» **TASK INSTRUCTIONS**
Of all the entries below, retype only the lines from the one with "Kundenangaben vergessen (111, 2388)" through the one with "Politica de confidentialitate (44, 2403)", exactly as they appear.

» **DATA UNDER STUDY**
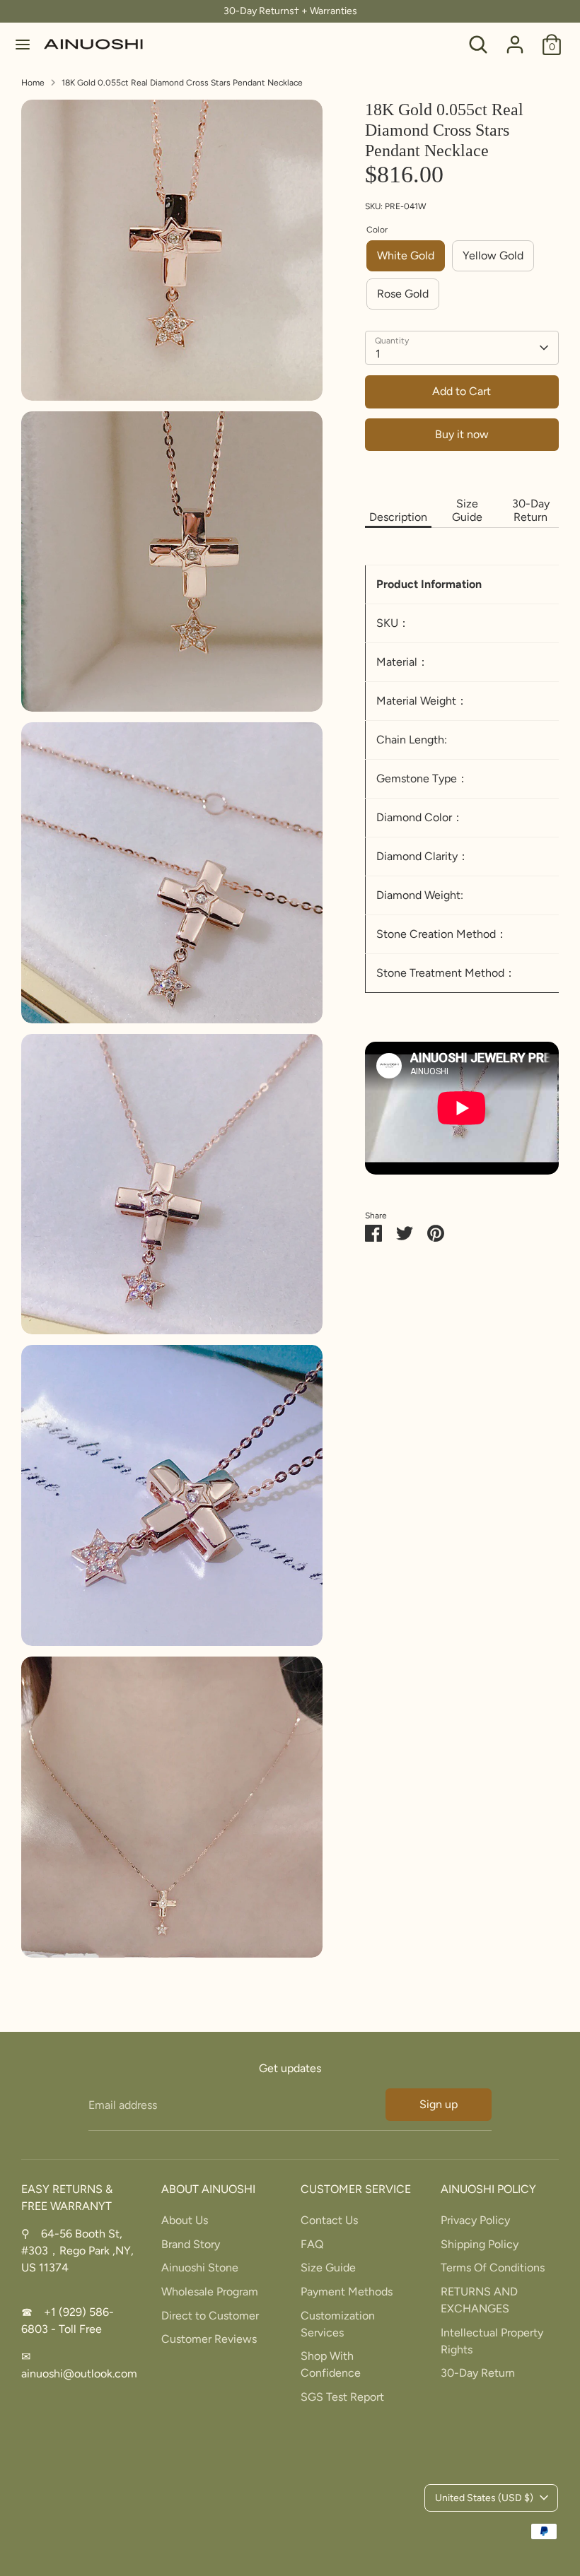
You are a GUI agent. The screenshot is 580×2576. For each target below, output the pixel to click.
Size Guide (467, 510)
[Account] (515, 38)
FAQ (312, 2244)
...
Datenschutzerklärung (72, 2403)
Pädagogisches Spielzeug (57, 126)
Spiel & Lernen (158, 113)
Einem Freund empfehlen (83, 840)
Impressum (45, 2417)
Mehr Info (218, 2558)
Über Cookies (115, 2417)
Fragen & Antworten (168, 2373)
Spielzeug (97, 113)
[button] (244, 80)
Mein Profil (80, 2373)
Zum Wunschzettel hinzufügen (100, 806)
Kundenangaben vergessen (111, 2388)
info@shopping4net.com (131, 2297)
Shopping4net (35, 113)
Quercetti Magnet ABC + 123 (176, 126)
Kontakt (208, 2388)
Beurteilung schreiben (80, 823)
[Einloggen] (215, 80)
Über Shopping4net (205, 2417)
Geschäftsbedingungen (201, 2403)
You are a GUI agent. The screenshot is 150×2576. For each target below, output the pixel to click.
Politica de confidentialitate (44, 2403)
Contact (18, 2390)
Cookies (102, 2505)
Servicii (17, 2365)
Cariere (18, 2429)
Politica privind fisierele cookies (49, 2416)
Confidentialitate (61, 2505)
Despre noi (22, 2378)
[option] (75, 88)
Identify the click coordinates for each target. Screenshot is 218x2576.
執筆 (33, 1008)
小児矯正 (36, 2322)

» **RESULT FOR THIS TASK**
Kundenangaben vergessen (111, 2388)
info@shopping4net.com (131, 2297)
Shopping4net (35, 113)
Quercetti Magnet ABC + 123 (176, 126)
Kontakt (208, 2388)
Beurteilung schreiben (80, 823)
[Einloggen] (215, 80)
Über Shopping4net (205, 2417)
Geschäftsbedingungen (201, 2403)
You are a GUI agent. The screenshot is 150×2576. For each target below, output the pixel to click.
Politica de confidentialitate (44, 2403)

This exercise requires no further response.